*Exercise requirements:*
Answer these questions from the forum thread about the 2005 Grizzly 660.
(a) How many miles did the Grizzly have, according to the opening post?
(b) What does z24guy say these machines have when the front diff is locked?
(c) What sits in a groove of the axle, according to 2010Bruterider?

*Text segment:*
-- Begin --
# 660 help



## farmboydiesel750 (May 8, 2012)

Had a brute that wouldnt run right ended up doing some trading and ended up with a 05 grizzly 660. The front diff is locked up on it, the previous owner told me he locked it in 4 low for most of its life to plow with. Then it sat all summer. I have never done one before so im wondering where to start with this. Its in a limp mode too im assuming from the front diff being messed up. All in all i have about $2 k into it i think i did good its in nice shape with 1300 miles on it


----------



## CRAZYCRACKAZ71 (Oct 8, 2011)

pull arms off and then pull axles off, unbolt that diff from the bike and then pull it out. there is prolly a spring where the shaft goes into the dift be sure not to lose that. Also put that sucka on a table and split the cases. thats the only way that you will know the reason for being locked up. Its just gears in there with spaces/washers. dont loose them. check the gear where the 4wd acuator goes in. theres a gear that slides back and forth righrt there. check all off that check for cracks and hole 9 yards. does the biek run good?


----------



## z24guy (Nov 27, 2010)

Sounds electrical. They have a rev limiter when the front diff is locked. Look at the actuator and associated wiring. That's where I would start anyway.


----------



## farmboydiesel750 (May 8, 2012)

Runs great. 255 hrs on it. Its not locked up like the guy thought it spins fine but feels like its draging. Ill be taking it out asap and i can let ya know what it looks like on the inside. The servo is just laying on on the frame plugged in


----------



## CRAZYCRACKAZ71 (Oct 8, 2011)

pull apart. i bet it may need new bwearing and new oil.


----------



## CRAZYCRACKAZ71 (Oct 8, 2011)

bearings*


----------



## farmboydiesel750 (May 8, 2012)

Any idea on what bearings are going for?


----------



## farmboydiesel750 (May 8, 2012)

Hoping the rear diff isnt shot either.just pushed it in neutral and sound like its poping from the rear too


----------



## farmboydiesel750 (May 8, 2012)

Ended up pulling it all apart tonight. The diff is ready to come out but cant get the shafts out of the diff. I was told they just pull out if a yank hard enough? This true?


----------



## 2010Bruterider (Jun 20, 2010)

Yes. Push it in all the way, and yank out on it. (keeping the axle bar as straight with the diff as possible) There is a c clip in a groove of the axle and it takes a little snatch to make it move. Putting them back in, you have to kinda pop them back in too. Go ahead and yank on it. Make sure your bike is on a jack stand and not just sitting on the jack. Don't make it fall on you.


----------



## farmboydiesel750 (May 8, 2012)

Ok thanks for the info!


----------



## farmboydiesel750 (May 8, 2012)

Well been yanking and yanking had other people try and still cant get them out. Guess ill try again tommrow


----------



## bamajeepjunkie (Jun 18, 2010)

As stated above push em in and yank out. I had to tap em with a hammer pretty hard to get mine out the first time. You might soak it with bolt blaster etc. The gear that slides over to lock the front end had alittle rust built up and didn't slide over every time.


----------



## farmboydiesel750 (May 8, 2012)

Got the one side out. Havent had time to pull the diff apart and see if it needs anything. I noticed in neutral rolling it around it clunks sometimes but not always ...


----------



## farmboydiesel750 (May 8, 2012)

The slider is rusted on this so im hoping that can be cleaned/replaced and im good to go.


----------
-- End --
*Provided data:*
-- Begin --
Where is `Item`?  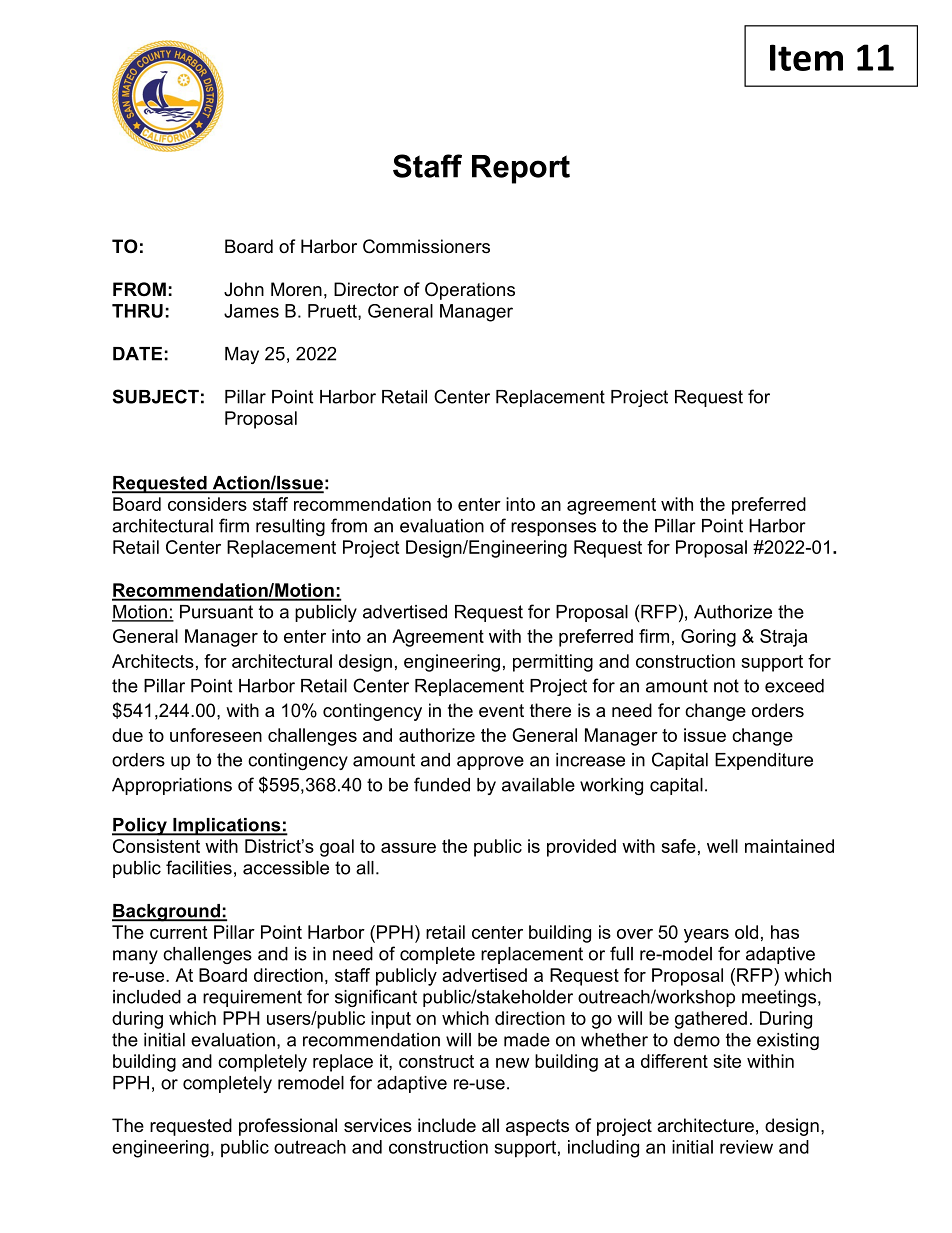 Item is located at coordinates (806, 57).
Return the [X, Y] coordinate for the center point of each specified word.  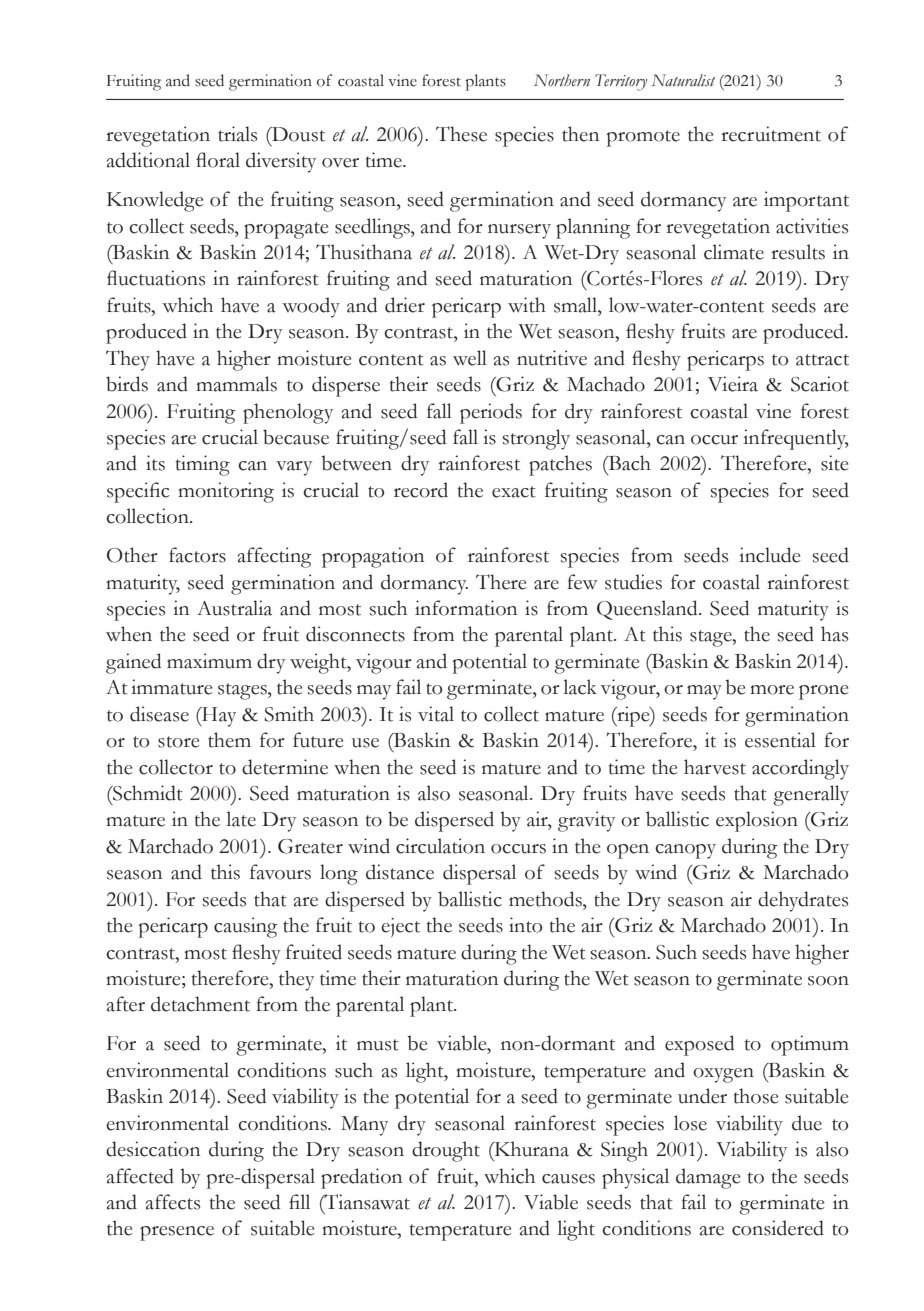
-- End --
*Exercise solution:*
(a) 1300 miles.
(b) A rev limiter.
(c) A c clip.